It's funny, I don't know how to start this blog post. Please bear with me. I have no talent for talking or writing about myself.
I've spent the last ten days digging through Open Grove boxes, folders and files from our garage. Because our garage leaks, the papers are wet, molded and, when they get warm, have bugs and larvae in them. This has been a disgusting task.
When I moved out of my gorgeous office in October 2005, we packaged everything up and boxes. Because the weather was iffy, we stuffed the boxes in the garage and left them alone. That's right. For the last four years, these boxes have been out of sight and out of mind.
The boxes returned to mind when the IRS began sending letters.
It turns out that the Non-profit rulings have changed. I should have known that or noticed that or....
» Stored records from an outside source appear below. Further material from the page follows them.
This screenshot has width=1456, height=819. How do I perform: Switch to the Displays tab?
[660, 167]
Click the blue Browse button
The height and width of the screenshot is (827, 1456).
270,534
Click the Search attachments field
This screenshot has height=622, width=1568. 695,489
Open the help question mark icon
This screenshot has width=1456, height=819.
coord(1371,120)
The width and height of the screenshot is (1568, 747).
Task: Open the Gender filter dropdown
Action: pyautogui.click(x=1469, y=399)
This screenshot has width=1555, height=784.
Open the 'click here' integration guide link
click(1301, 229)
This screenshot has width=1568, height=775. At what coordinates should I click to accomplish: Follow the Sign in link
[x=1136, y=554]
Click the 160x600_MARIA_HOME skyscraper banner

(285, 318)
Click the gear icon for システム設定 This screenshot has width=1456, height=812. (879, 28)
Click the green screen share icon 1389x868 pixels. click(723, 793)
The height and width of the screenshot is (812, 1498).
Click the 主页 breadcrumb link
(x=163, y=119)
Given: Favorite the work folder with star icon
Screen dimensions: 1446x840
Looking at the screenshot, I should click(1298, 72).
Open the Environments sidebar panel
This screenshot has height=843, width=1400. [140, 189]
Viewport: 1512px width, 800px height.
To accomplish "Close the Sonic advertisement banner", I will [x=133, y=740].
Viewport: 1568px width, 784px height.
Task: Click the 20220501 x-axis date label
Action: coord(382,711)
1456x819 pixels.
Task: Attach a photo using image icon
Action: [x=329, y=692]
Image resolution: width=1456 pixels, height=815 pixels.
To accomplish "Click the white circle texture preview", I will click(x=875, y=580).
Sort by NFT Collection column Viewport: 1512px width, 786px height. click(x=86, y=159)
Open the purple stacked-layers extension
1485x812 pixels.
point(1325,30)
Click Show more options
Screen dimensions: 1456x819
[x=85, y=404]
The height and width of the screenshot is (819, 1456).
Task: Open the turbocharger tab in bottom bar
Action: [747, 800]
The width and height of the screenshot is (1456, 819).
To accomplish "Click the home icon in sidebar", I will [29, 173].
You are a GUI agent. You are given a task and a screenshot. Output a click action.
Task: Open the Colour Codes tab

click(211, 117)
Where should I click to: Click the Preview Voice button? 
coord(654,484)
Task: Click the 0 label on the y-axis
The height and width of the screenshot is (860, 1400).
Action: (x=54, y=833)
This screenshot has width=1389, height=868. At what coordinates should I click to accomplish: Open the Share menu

When I spoke with the IRS, they were fairly confident that very few people knew the ruling had changed. I called the IRS three times. Each time spoke with a kind, helpful person who seemed as befuddled about the change as I am.
Regardless, because of the change in ruling, I've had to take the way back machine and produce financial information for 2002 through 2007.
Thank God those boxes were out of mind in the garage. If I had been more on top of things, I would have gotten rid of those papers years ago. After all, under the old ruling, I didn't need them. I would never have needed them.
This week I needed every record, every note, every financial document - bugs and all.
I have a lot of judgement about that time in my life. The list of shoulds starts with 'I never should have filed for a trademark' and ends with a thought or judgement about every single activity.
It's been a rough ten days.
Until I realized that what I feel is a kind of grief. I've been trying to control how the Open Grove transformed. With my cruel judgments over the detritus of yesteryear, I make damned sure I'm 'more careful' today.
I don't know what will become of the Open Grove's IRS drama.
Today, I'm going to let go and let whatever happens happen. In letting go, I'm going to also let go of my long list of shoulds. We did our best with the Open Grove. What more can anyone expect?
Is there a 'should' you need to let go of? A judgement that doesn't fit the facts? If so, I hope you'll give yourself the luxury of letting go.